How to protect your retirement fund, find lost super and what to do if moving overseas

Saving coins

Setting up an online account with your superannuation fund helps you track the mandatory contributions coming in from your employer. Credit: urbancow/Getty Images

Australia’s retirement system requires compulsory regular payments by your employer to your super fund. In this episode of the Settlement Guide we’ll look at how to find out if you have lost super and how to recover it. Also, what happens to your superannuation if you move overseas or in the event of death?


Superannuation, or 'super', is money put aside by your employer over your working life for you to live on when you retire from work.

It is compulsory for your employer to pay a percentage of your earnings into your super account, and your super fund invests the money until you retire.

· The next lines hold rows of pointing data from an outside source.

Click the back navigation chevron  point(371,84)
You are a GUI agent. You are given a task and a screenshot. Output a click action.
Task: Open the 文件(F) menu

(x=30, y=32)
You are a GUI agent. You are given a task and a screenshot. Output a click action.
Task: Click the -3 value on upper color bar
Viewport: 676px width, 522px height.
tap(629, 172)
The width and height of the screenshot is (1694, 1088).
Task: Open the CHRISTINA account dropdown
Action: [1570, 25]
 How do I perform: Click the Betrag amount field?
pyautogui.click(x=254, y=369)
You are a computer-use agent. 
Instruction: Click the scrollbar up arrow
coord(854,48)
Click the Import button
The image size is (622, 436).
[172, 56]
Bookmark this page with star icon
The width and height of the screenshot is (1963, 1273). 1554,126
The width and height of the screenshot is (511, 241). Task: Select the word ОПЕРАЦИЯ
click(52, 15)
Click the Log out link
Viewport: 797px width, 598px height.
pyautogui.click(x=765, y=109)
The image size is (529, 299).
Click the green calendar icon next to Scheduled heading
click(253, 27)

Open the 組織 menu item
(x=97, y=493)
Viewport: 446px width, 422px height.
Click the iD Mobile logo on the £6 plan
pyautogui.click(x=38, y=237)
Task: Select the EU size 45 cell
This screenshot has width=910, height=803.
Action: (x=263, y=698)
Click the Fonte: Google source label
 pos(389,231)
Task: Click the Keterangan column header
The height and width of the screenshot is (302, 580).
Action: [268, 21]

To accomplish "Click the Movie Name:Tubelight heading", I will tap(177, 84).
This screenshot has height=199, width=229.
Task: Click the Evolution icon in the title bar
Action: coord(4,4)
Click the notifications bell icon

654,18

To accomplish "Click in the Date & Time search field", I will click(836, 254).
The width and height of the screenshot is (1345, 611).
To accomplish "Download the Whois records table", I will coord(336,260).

In Australia, there are measures to ensure that individuals don’t irreversibly lose their superannuation savings, even if an account has been inactive.

If your contact details have changed and the provider is unable to reach you, they are required to transfer the unclaimed super fund to the Australian Taxation Office (ATO).

ATO’s Deputy Commissioner Emma Rosenzweig explains what is considered lost super and what happens to it.

Lost super is super money that's held by superannuation funds, where the fund has lost contact with you and your account’s been inactive. So, it hasn't been receiving contributions. Super funds will hang on to that lost super until they find you. But they do report it to us so that we can try and help you find it through ATO online services as well. If they can't find you, then some lost super has to be transferred to us.